Back to the ideas jar, please.

What if instead of socializing the losses, the government simply began burning down foreclosed houses? This would provide incentive to both the banks and homeowners to avoid the foreclosure outcome, and it would reduce the overall US housing supply, helping to boost prices back to pre-crash levels.

Aw, but Felix, you forgot the part where Griffin said we all benefited equally from the credit bubble, it’s just one of those “Animal Farm” situations where some of us are MORE equal than others.

Like the oh so deserving Ken Griffin.

So now my taxes need to guarantee another credit bubble so Griffin’s business can be “more” equal.

My head hurts.

What a jerk.

Posted by Tim Connor | Report as abusive

so wake up – they tried this in the 30′s and said there was “too much” crop produced and the government destroyed it to bring prices up… and with other wonderful programs prolonged the recovery for a decade.

So let’s BULLDOZE 20% of the homes!

Posted by Fred | Report as abusive

Felix – Why is there no talk anywhere on “rightsizing” the economy. Everything is stated in terms of what could we use a few trillion on to get the economy back to the unsustainable overheated levels that got us into this mess? We won’t have the money to repay this debt.

Posted by Tom Cole | Report as abusive

For “permalink”, there are no hidden costs with home ownership. A specific house may have an undisclosed major problem (cracked foundation, mold starting in the basement, etc.); however, home ownership costs, such as utilities, maintenance, property taxes, insurance, etc., are what they are. Not everyone who initiates a home purchase actually endeavors to learn about what it takes to own a home.

Property taxes rise with over-heated housing markets; the tax appraiser uses actual sales prices to determine “tax assessed value”. If the sales prices are produced by laughably lax credit standards, the tax appraiser has no mechanism to say, “that’s not a REAL sales price”.

And for the general discussion, forget about “socializing the cost” of the housing debacle.
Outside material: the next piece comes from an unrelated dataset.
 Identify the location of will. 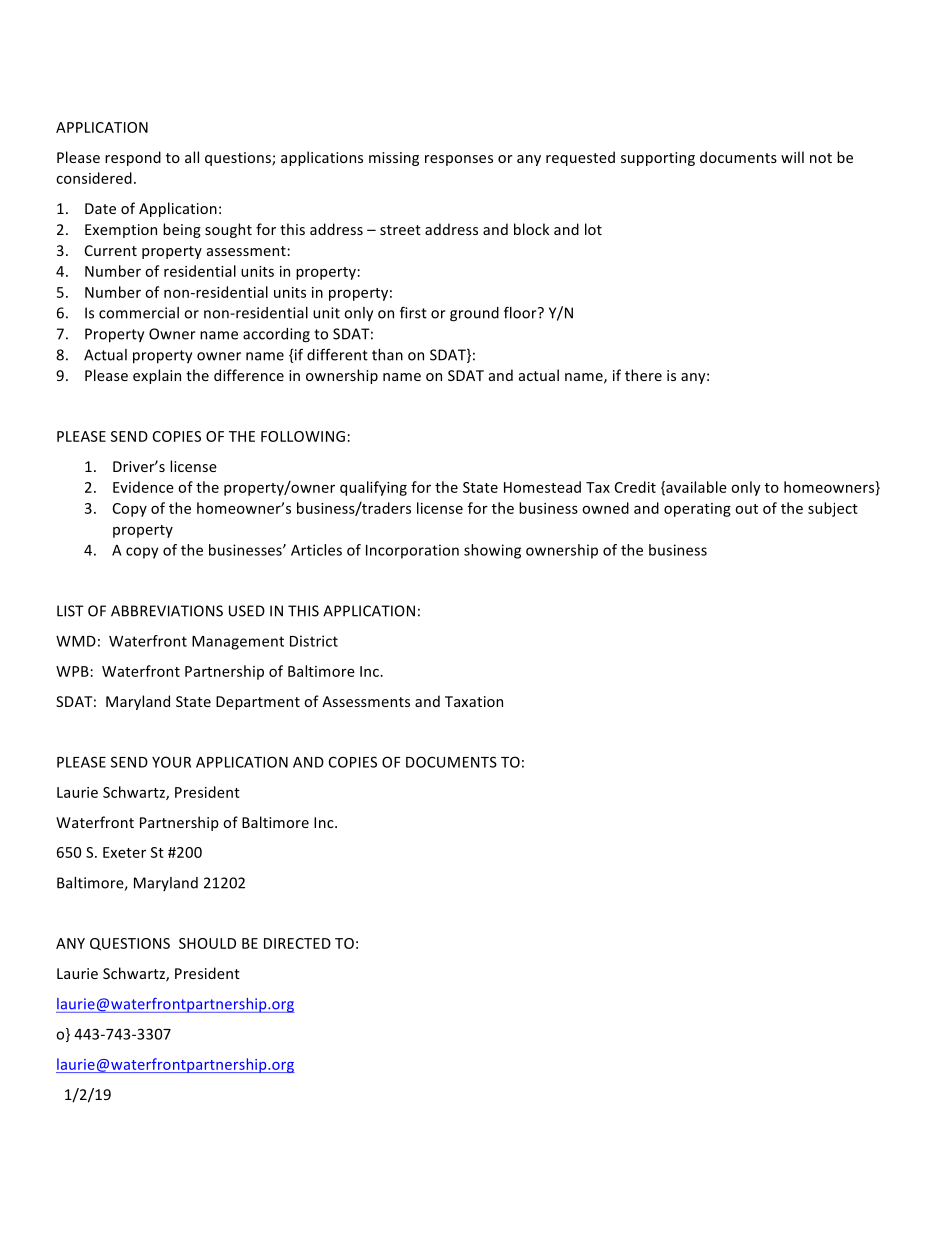
(792, 157).
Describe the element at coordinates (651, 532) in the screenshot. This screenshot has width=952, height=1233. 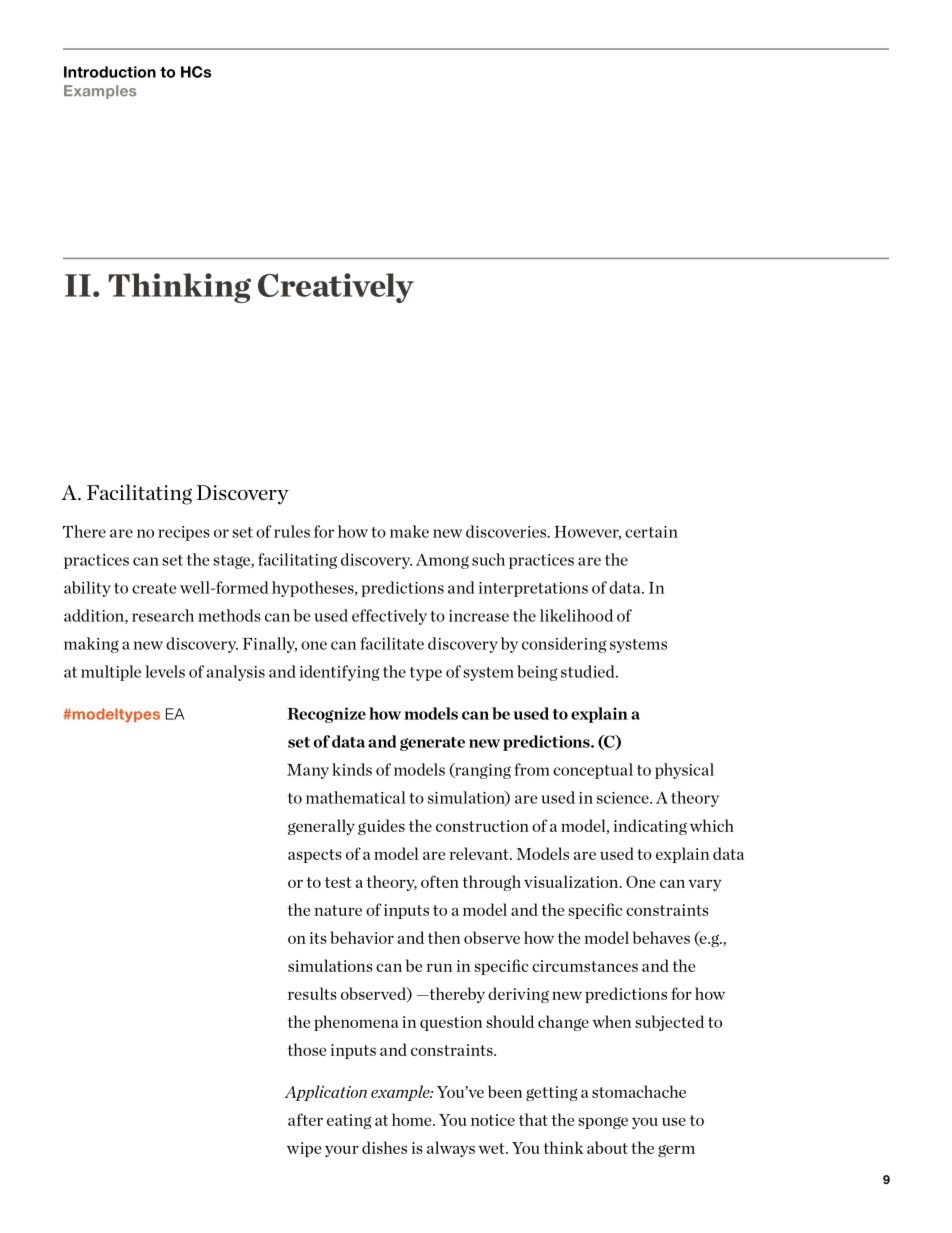
I see `certain` at that location.
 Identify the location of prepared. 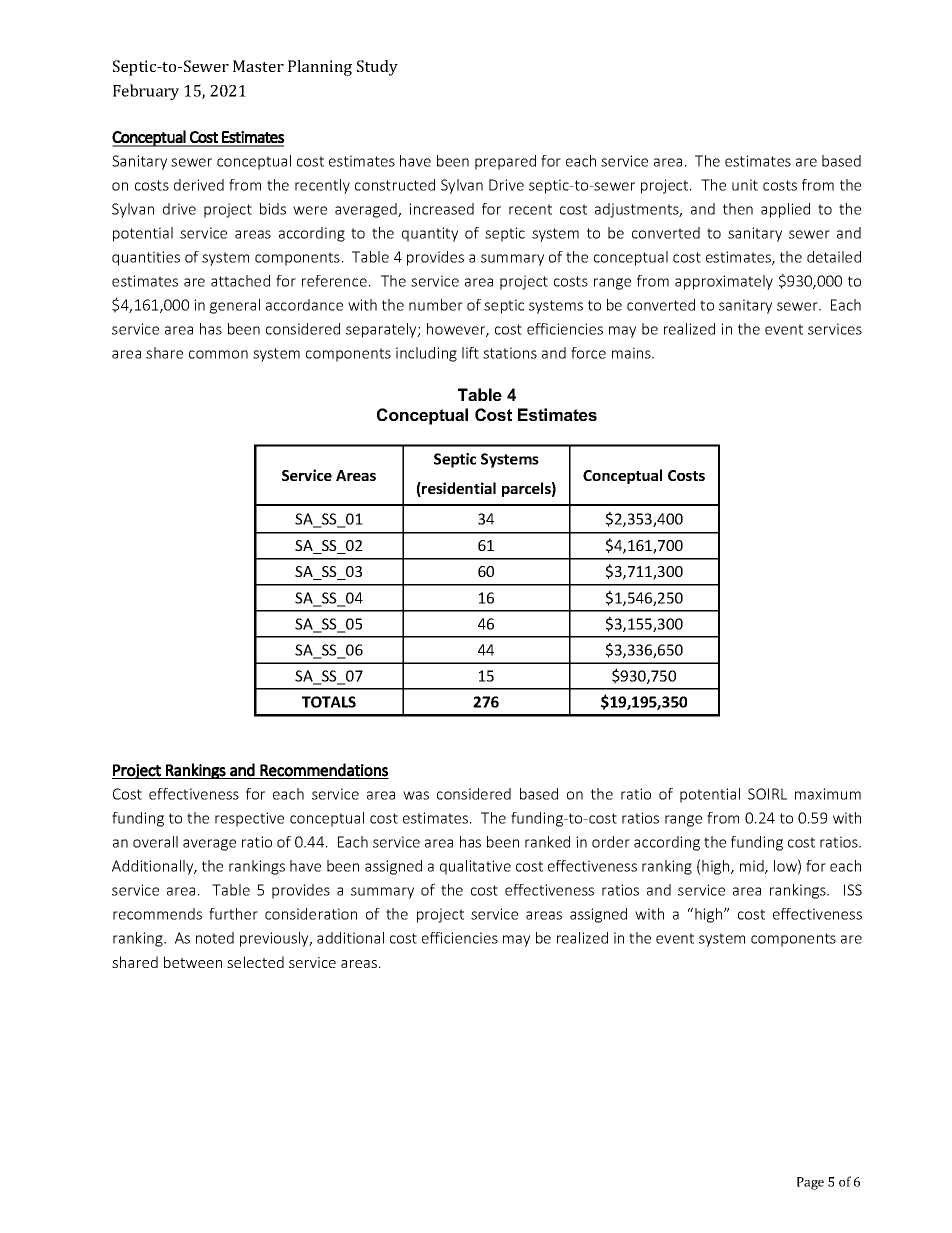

The Government has NO MONEY, except what it collects in income taxes from the neighbors of the people who received loans that they could not possibly afford. Let the printing presses at the U.S. Mint run on overtime, and not have a commensurate rise in the marginal productivity of labor, and all the extra printed money simply devalues the currency in circulation (the alternative name for this action is price inflation).

To say that the Government is forgiving a mortgage loan, or otherwise modifying it in favor of the person who remains in the house that they could not possibly afford, is to say that the Savers in the United States are being forcibly compelled (the IRS tax evasion regulations are gruesome) to fund the profligate lifestyles of people who should not be home-owners. And after CNN finishes the story about the legitimate homeowner who was laid off (the one that makes the populace think, “gee, this whole thing could happen to anyone…”), they should play a thousand stories of people who obtained, through ignorance or deceit, mortgage loans that they could not possibly afford.

One way to approach the problem is to look at from a perspective of rewards. If you punish the savers, and reward the hyper-debt spenders (leave them in the house that they could not possibly afford and you have rewarded them) and you not only destroy the will to save, you destroy the seeds of capital that are necessary to pull the country out this mess. Savers are the ones who provide banks with money to loan. No savers, no capital for banks. And you don’t encourage saving by sticking a Government gun to the savers heads and demand that they bail-out the profligate among the population with either increased taxes, price inflation, or both.